What is a moderation policy and how to create one

What Is a Moderation Policy?

A moderation policy is the foundation of Stream AI Moderation. It’s a set of rules that define what kinds of content your AI should detect and how the system should respond when harmful content is found.

Think of a policy as a playbook: it tells the AI which harms to look for (e.g., harassment, hate speech, spam) and what actions to take (e.g., flag for review, block automatically).

Why Policies Matter

Without policies, the AI has no guidance on what is considered acceptable or harmful in your community. By designing policies that reflect your platform’s standards, you ensure moderation decisions are aligned with your goals, your user base, and any compliance requirements.
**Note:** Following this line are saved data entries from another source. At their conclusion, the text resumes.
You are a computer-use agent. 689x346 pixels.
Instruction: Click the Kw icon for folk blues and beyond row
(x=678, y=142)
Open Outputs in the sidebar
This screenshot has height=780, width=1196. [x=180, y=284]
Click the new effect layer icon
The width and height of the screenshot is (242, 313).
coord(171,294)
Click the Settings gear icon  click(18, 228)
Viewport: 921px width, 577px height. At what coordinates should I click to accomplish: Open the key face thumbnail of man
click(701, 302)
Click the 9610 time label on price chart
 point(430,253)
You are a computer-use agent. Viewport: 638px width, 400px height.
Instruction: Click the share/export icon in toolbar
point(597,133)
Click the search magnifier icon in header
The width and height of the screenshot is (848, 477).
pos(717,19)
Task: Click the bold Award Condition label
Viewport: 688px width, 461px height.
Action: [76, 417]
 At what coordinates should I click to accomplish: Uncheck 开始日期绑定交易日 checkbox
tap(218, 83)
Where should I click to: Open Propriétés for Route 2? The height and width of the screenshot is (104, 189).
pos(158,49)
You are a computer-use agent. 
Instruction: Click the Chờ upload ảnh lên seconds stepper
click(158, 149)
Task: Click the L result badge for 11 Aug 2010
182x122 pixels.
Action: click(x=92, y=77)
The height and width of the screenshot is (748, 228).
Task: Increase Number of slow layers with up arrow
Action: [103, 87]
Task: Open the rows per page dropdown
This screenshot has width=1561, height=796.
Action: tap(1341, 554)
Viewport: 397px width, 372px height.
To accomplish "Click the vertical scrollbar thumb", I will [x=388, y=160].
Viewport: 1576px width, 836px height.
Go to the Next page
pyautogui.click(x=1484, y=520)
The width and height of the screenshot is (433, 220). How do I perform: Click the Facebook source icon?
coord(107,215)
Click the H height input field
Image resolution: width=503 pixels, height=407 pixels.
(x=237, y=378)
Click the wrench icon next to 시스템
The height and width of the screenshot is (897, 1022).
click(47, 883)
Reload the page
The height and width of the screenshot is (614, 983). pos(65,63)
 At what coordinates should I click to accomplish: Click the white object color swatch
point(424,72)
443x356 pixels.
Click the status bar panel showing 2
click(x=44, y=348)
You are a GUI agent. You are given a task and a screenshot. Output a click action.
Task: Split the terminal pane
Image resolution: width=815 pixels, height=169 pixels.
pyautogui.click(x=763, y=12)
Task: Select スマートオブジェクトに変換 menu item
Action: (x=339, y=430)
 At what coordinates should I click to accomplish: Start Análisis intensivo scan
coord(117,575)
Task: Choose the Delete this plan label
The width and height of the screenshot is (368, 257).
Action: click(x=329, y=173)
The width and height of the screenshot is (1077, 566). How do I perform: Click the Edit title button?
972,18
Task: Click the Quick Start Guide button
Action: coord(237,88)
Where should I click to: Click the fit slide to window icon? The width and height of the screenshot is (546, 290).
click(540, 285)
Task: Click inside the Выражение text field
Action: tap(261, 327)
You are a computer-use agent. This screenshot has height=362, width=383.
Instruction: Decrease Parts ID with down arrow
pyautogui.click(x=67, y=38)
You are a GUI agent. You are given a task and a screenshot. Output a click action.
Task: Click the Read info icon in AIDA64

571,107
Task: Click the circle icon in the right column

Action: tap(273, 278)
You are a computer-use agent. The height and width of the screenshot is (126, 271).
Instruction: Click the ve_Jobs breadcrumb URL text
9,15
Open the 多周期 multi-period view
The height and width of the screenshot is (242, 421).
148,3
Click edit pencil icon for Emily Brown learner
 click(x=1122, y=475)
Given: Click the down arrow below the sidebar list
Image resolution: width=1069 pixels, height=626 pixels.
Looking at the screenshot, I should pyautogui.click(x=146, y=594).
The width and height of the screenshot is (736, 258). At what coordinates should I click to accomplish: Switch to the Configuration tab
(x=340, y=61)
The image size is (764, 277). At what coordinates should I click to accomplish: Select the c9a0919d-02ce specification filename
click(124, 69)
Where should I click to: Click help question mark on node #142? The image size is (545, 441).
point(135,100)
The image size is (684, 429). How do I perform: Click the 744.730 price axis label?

Creating a Policy in the Dashboard

To create a new policy:

Go to Moderation → Policies in the Stream Dashboard.
2.Click Create Policy and give your policy a clear, descriptive name (e.g., “Chat Policy – Production”).
Choose the scope of the policy:
- All Chat Channels: applies globally across every channel in your app.
- Specific Channel Types: applies to categories like messaging, livestream, or other channel types you’ve defined.
- Specific Channel IDs: applies only to individual channels you specify (e.g., chat:messaging:general).
Add one or more rules that define what the AI should detect. Rules can be AI-powered, blocklist-based, or regex-based (we’ll cover these in detail later).
Assign actions to each rule, such as flag, block, shadowblock, bounce and flag, bounce and block, or no action.
Save and activate the policy.

Testing and Validating a Policy

Before applying a policy to your production environment, always test it:

Use your staging app to send sample messages.
Review how the AI categorizes and acts on the content.
Adjust severity thresholds or rules if you see too many false positives or misses.

Rule Builder

The Rule Builder goes beyond single-message moderation. Instead of only acting on one piece of content at a time, it tracks patterns of behavior over time and takes action when thresholds are crossed. This makes it especially powerful for spotting spam bursts, repeat offenders, or coordinated abuse.

Two Types of Rules

User-type rules: Watch a user’s activity over a time window and trigger actions when violations stack up.
- Example: “3 hate speech messages in 24 hours → flag user.”
Content-type rules: Act instantly on the current message or media.
- Example: “3 Messages containing links → block content.”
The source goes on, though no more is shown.